The presence of KAM-CGK, PAKPRO, HAPROK, and SIB‑K suggests a robust framework for collective compliance. These bodies can drive economies of scale in logistics, outreach, and recycling investments—particularly as more producers adhere to fee-based schemes under the 2024 regulations.

4. Market Demand and Economic Viability

To support the economics of recycling, Kenya must stimulate demand for recycled materials. Public sector procurement, recycled content mandates, extended public awareness—and cross-border recycling markets—can help create stable markets that support PRO and producer investments.
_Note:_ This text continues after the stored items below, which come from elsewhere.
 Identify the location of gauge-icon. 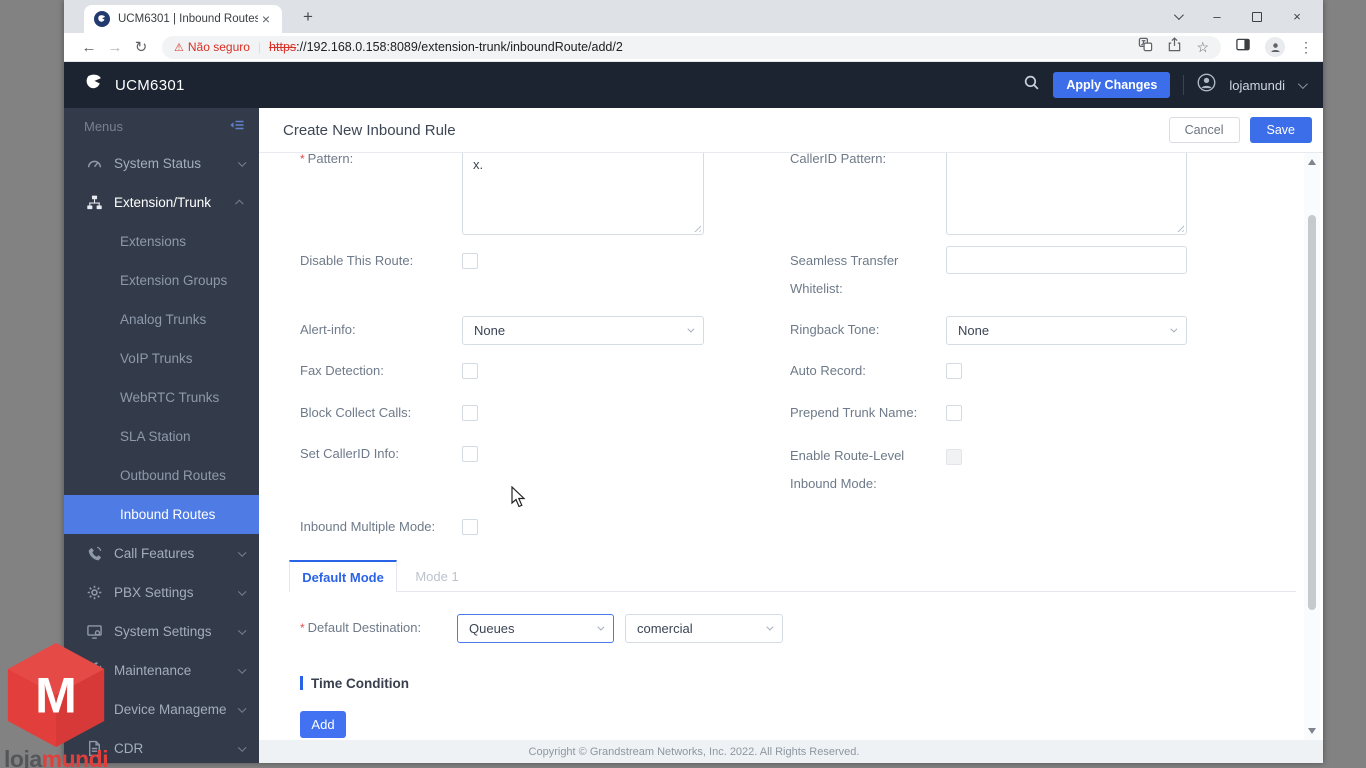
(94, 164).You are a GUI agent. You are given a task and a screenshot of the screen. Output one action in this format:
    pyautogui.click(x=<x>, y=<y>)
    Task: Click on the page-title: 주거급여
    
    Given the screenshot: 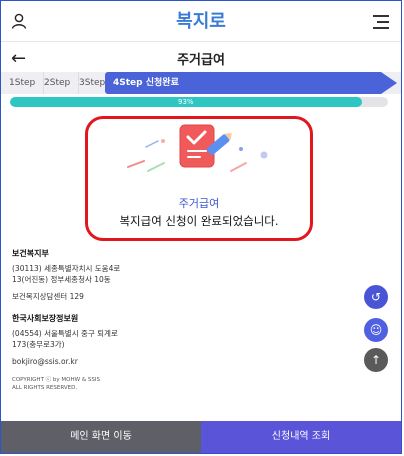 What is the action you would take?
    pyautogui.click(x=201, y=60)
    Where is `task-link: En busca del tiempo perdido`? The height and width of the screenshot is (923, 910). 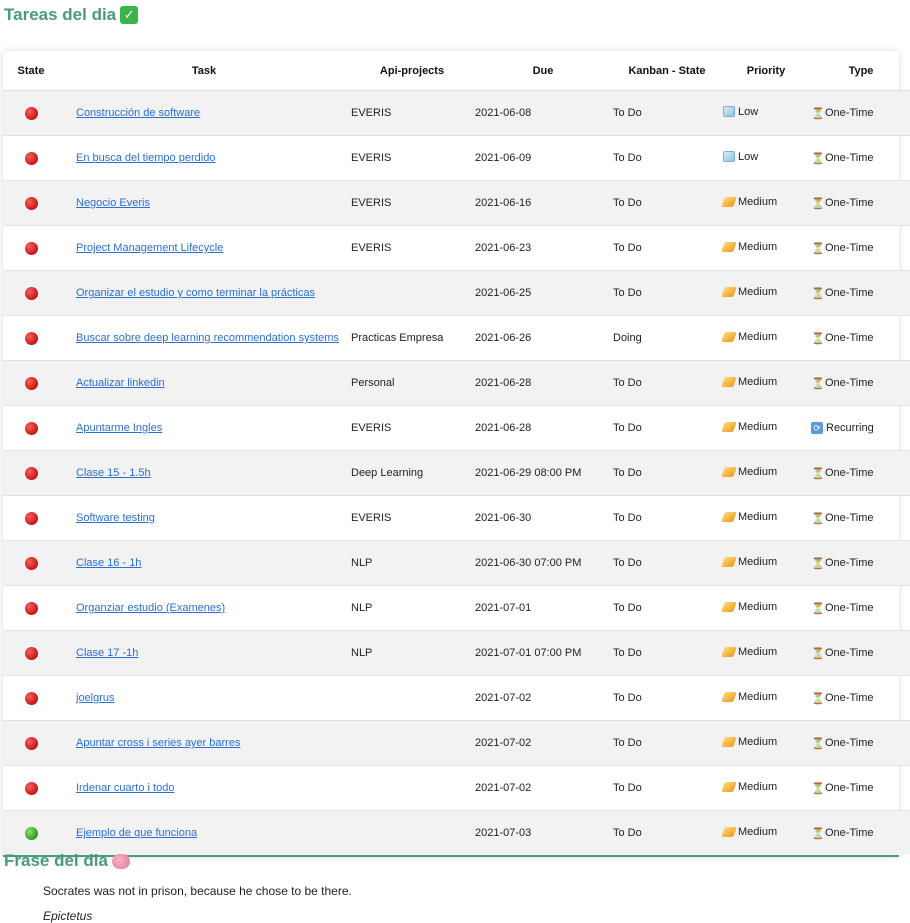
task-link: En busca del tiempo perdido is located at coordinates (146, 158). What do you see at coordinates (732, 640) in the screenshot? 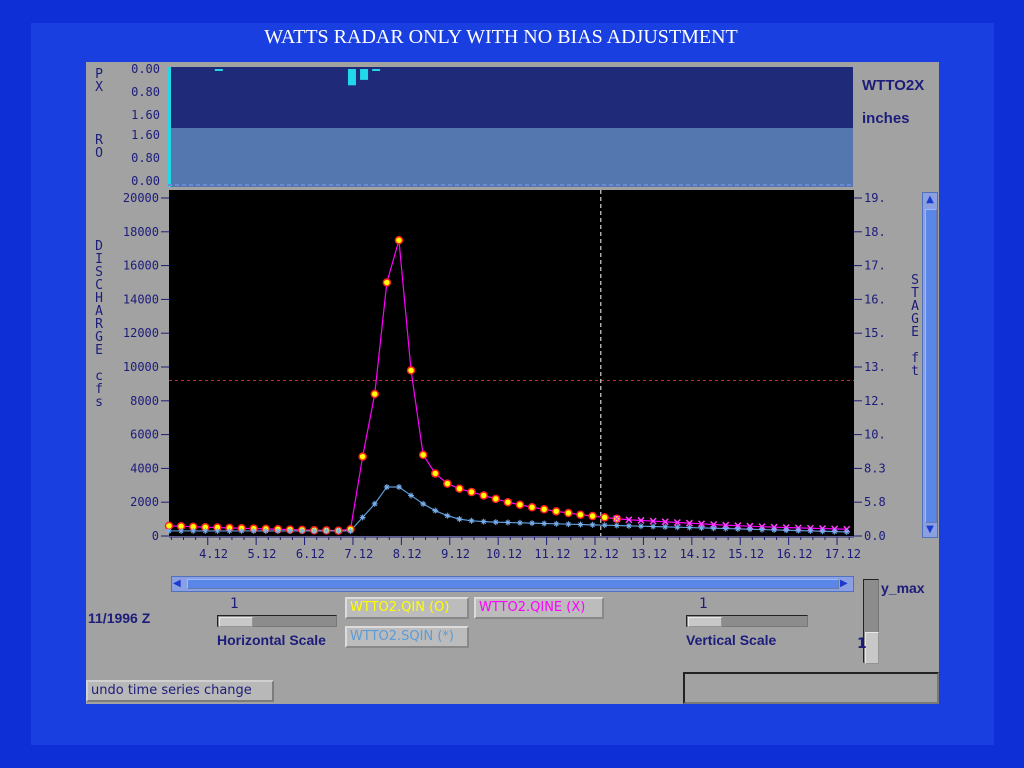
I see `vertical-scale-label: Vertical Scale` at bounding box center [732, 640].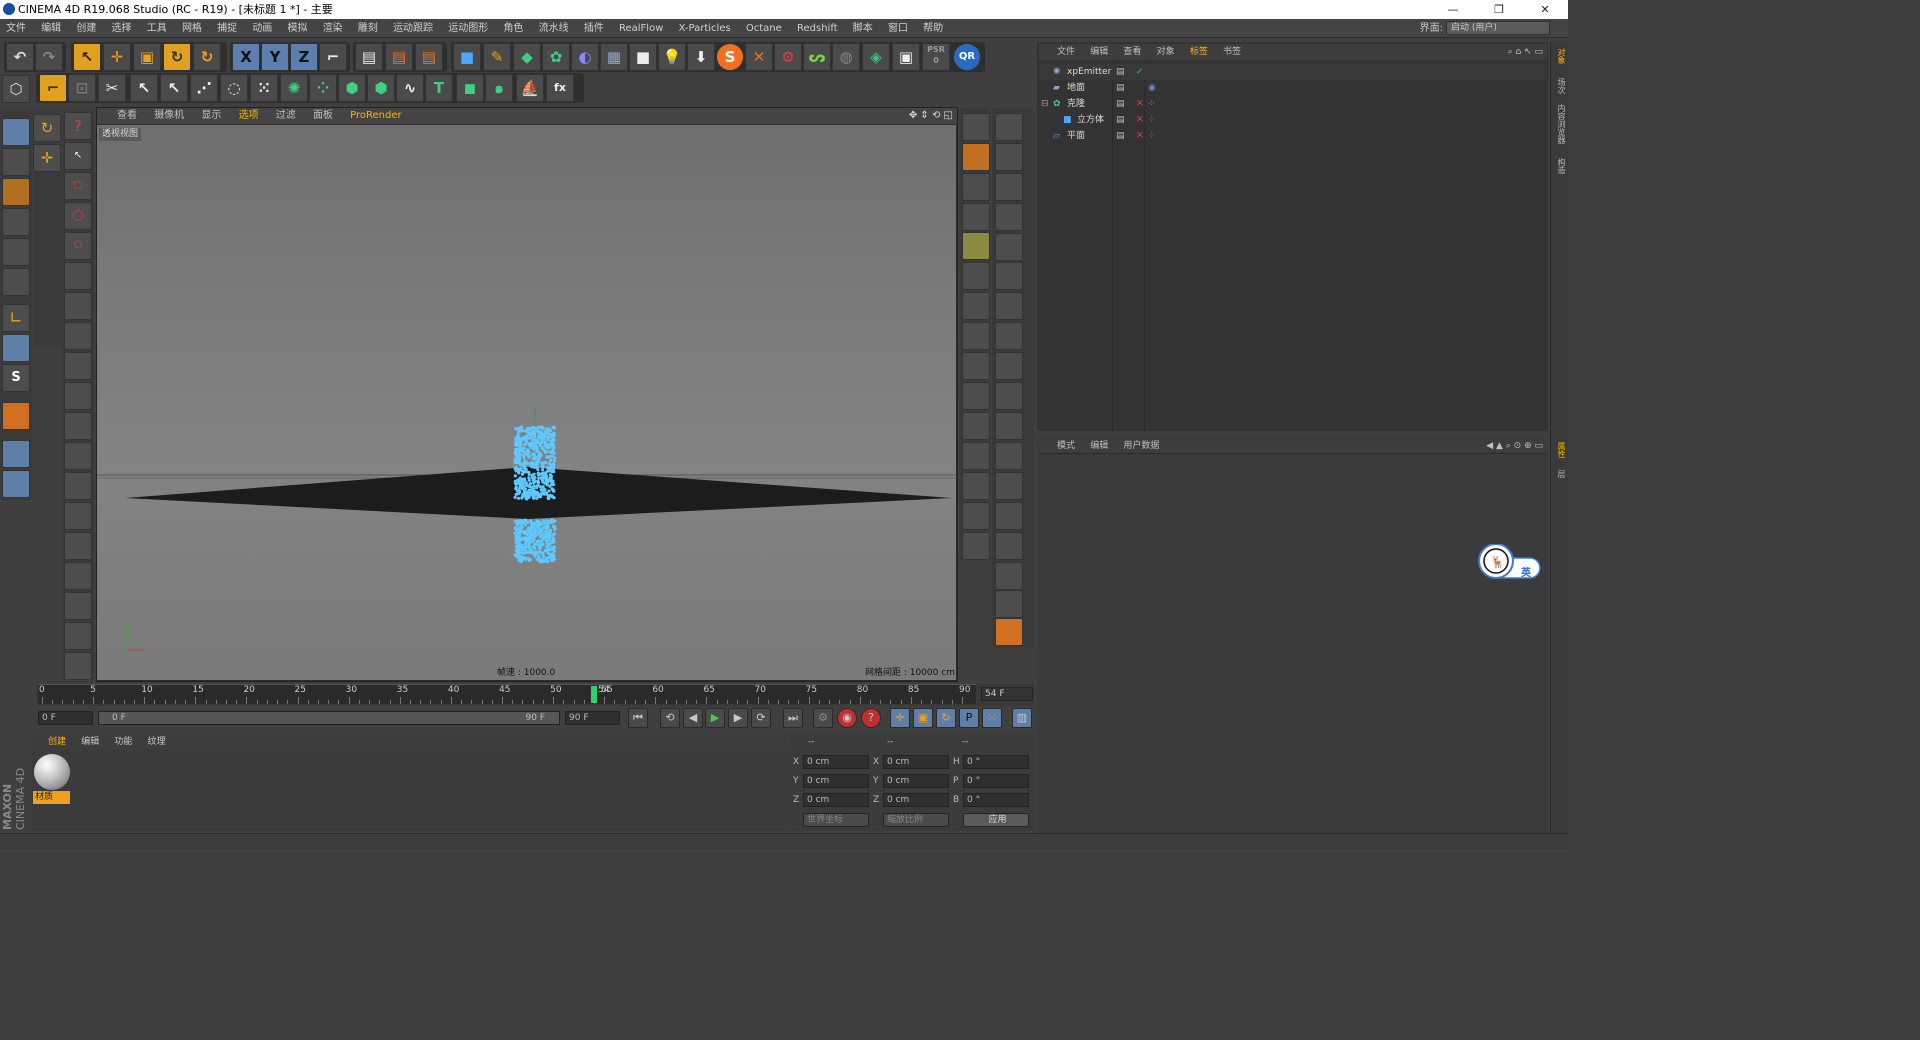 This screenshot has width=1920, height=1040. What do you see at coordinates (1498, 28) in the screenshot?
I see `layout-select: 启动 (用户)` at bounding box center [1498, 28].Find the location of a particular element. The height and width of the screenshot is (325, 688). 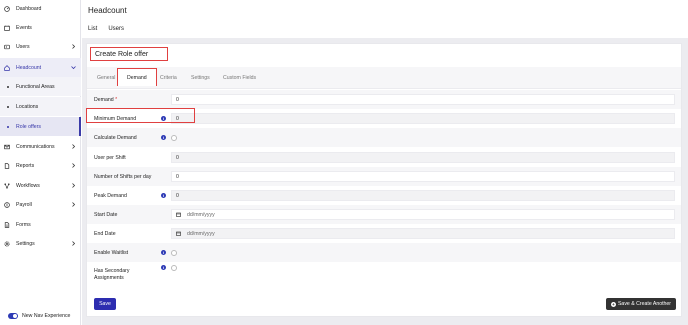

sidebar-subitem-label: Locations is located at coordinates (28, 106).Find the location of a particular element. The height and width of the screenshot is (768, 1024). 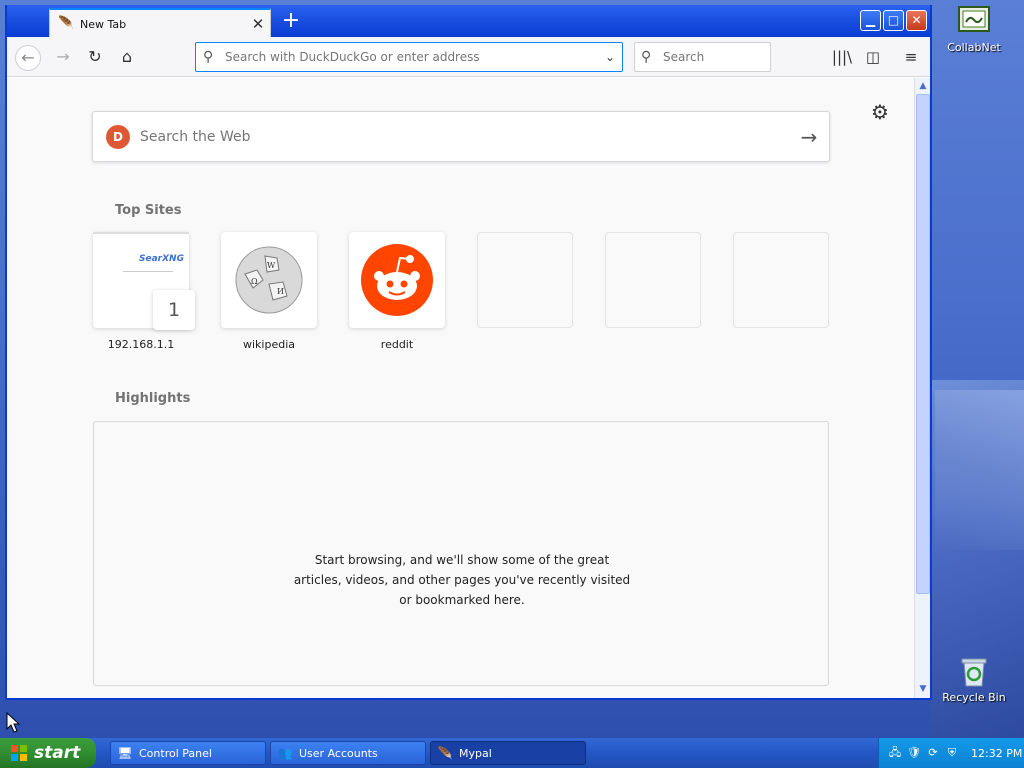

web-search-box: D → is located at coordinates (461, 136).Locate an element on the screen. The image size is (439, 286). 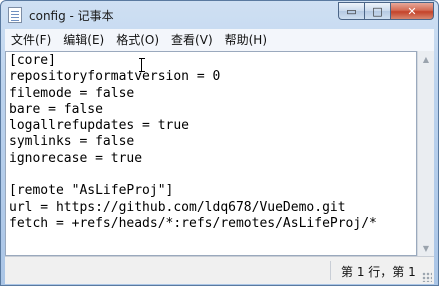
menu-help: 帮助(H) is located at coordinates (246, 40).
5. Grassroots Innovation as Example

Social enterprises like EcoPost and Gjenge Makers exemplify how local innovation and informal-sector integration can provide practical examples of EPR-aligned circular businesses. Scaling such models, supporting them via PRO partnerships, and amplifying their impact produces tangible community-level benefits.

Conclusion

Extended Producer Responsibility in Kenya now stands on a strong legal and institutional foundation. With the Sustainable Waste Management Act (2022) and EPR Regulations (2024), Kenya has operationalized a comprehensive policy requiring producers to manage waste across product lifecycles. Multiple PROs—like PAKPRO, HAPROK, and CGK/KAM—are stepping in to coordinate collective schemes, while major corporate players under KEPSA are submitting implementation plans and committing to greener production.

Yet, challenges extend beyond legal norms: Kenya must scale recycling infrastructure, stimulate markets for recycled content, integrate the informal sector at scale, and ensure robust compliance monitoring. Success will rest on collaborative action—across government agencies, private sector, recyclers, and community actors.

By 2030, under the Kenya Plastics Pact’s targets and broader EPR mandates, Kenya aspires to reach a 40% recycling rate for plastic packaging and 15% recycled content across packaging. If these are met, Kenya will emerge as a regional EPR leader in Africa, demonstrating that extended producer responsibility fosters economic opportunity, sustainability innovation, and environmental resilience.